唐太宗命玄奘法师与道门高士合译《道德经》为梵文、传播天竺,是贞观一朝中外文化交流的里程碑事件,看似是一次文化输出,实则蕴含外交、政治、文化、正统性建构的三重深层逻辑,绝非简单的文化馈赠。
(一)直接起因:东天竺国王的正式请经诉求
贞观年间,大唐国力强盛、声教远播,与南亚天竺诸国建立了稳定的外交往来。贞观十五年,唐太宗派遣李义表为正使、王玄策为副使,出使天竺诸国。使团取道吐蕃、泥婆罗(今尼泊尔)南下,横穿南亚腹地,在摩揭陀国勒石纪功,受到中天竺戒日王的隆重礼遇,同时结识了东天竺迦摩缕波国童子王(拘摩罗王)。
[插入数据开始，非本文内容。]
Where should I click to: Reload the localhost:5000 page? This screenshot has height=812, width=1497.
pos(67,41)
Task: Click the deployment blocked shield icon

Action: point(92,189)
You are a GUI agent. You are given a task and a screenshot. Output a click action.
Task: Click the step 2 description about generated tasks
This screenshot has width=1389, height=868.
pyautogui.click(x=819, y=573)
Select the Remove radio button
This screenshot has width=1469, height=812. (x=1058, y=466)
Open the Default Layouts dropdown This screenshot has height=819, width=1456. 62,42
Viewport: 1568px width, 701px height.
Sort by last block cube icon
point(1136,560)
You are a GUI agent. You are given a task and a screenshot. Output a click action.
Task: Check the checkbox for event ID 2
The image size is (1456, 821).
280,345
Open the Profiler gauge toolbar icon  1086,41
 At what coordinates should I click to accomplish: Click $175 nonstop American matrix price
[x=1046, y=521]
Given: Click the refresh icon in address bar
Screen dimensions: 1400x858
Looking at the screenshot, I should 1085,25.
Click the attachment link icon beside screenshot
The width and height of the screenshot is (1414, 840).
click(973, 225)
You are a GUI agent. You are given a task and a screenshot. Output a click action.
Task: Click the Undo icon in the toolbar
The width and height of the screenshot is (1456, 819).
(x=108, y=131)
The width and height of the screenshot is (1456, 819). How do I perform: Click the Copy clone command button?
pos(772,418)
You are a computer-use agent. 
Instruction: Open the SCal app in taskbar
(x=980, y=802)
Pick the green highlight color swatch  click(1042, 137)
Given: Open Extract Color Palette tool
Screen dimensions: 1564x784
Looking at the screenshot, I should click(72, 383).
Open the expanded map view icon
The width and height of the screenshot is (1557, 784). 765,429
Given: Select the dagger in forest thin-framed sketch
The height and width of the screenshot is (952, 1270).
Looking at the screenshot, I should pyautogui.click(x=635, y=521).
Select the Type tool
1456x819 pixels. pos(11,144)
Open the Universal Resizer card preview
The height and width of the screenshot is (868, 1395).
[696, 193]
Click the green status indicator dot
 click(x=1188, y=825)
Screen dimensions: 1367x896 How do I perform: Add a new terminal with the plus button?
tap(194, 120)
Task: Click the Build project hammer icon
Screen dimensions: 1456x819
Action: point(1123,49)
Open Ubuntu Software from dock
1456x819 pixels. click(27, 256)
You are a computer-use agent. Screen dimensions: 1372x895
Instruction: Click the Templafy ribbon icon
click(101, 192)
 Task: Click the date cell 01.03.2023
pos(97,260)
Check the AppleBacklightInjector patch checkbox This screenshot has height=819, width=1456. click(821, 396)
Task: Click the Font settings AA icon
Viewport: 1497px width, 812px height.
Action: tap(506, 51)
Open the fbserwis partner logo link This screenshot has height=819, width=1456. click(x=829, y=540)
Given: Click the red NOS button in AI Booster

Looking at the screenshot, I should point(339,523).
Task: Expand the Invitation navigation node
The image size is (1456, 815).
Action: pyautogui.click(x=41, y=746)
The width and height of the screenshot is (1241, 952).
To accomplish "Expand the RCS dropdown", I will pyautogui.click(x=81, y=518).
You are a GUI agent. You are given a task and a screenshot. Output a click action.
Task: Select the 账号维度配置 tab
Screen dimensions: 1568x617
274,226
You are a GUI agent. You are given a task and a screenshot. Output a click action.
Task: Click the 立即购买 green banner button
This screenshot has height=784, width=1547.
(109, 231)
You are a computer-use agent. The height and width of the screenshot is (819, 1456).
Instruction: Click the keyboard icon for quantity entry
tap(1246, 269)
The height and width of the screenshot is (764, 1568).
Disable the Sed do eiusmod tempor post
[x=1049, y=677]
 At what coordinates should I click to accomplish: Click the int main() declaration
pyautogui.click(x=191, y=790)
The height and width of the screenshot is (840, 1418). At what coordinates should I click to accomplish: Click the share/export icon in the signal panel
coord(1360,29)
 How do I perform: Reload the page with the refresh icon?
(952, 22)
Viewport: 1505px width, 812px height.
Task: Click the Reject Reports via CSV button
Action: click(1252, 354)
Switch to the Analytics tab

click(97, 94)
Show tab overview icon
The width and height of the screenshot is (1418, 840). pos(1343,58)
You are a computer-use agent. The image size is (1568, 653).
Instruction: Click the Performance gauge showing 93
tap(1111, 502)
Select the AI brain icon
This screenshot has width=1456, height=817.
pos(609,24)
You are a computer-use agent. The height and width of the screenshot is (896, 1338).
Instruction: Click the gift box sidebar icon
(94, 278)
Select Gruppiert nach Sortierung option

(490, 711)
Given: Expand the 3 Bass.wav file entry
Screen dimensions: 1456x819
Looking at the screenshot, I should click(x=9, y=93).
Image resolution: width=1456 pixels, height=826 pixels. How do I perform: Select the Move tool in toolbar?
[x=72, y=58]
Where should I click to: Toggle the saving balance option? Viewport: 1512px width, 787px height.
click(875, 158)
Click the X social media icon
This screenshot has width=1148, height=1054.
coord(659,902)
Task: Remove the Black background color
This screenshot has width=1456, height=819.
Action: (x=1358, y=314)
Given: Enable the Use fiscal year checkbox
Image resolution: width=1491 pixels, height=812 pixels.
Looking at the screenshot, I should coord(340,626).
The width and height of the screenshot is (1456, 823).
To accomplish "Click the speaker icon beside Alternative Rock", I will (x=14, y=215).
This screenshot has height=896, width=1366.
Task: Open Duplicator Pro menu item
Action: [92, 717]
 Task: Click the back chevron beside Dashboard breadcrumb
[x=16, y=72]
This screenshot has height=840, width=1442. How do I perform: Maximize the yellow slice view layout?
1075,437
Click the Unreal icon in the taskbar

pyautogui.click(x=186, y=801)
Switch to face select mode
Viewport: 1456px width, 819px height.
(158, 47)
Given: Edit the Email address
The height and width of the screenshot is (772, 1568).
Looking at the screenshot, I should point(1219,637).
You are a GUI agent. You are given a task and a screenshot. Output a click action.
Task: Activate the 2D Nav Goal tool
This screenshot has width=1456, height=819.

童子王素来仰慕大唐文明,久闻东方支那大国有老子圣人传世《道德经》,蕴含精深治国与修身哲理,心生向往。贞观二十一年,童子王通过唐廷使团正式上表太宗,恳请大唐赐予老子圣像,并请求将汉文《道德经》译为梵文,以便在天竺国内流传、民众研习信奉。为回应外邦诚意、维系邦交和睦,太宗应允其请,正式启动梵译工程。
(二)政治内核:怀柔远人,塑造大唐文明大国格局
此次译经赠书,是唐太宗“华夷一家、怀柔远人”外交理念的完美落地,属于典型的文化外交战略。贞观一朝,大唐不仅依靠强盛的军力实现四夷宾服,更致力于以文化软实力维系邦交、震慑外邦。
满足天竺王室的文化诉求,既能拉近唐与东天竺的外交关系、稳固南亚邦交格局,更能向西域、南洋、天竺诸国昭示:大唐绝非穷兵黩武的强权王朝,而是兼具武功鼎盛与文道深邃的礼仪大国。通过输出《道德经》的东方哲思,向外邦展现中华千年的圣贤之道、治理智慧,助力太宗构建“声教远被、万国来朝”的盛世大国形象,实现以文化安天下、以文德服远人的政治目标。
(三)根本动因:尊道崇祖,巩固李唐统治合法性
自唐高祖武德年间起,李唐皇室便确立了“尊老子为始祖、崇道教为国本”的基本礼制,以此强化李唐王朝的华夏正统地位。至贞观年间,唐太宗延续并升级这一国策,将《道德经》奉为皇室圣典、王朝核心经典。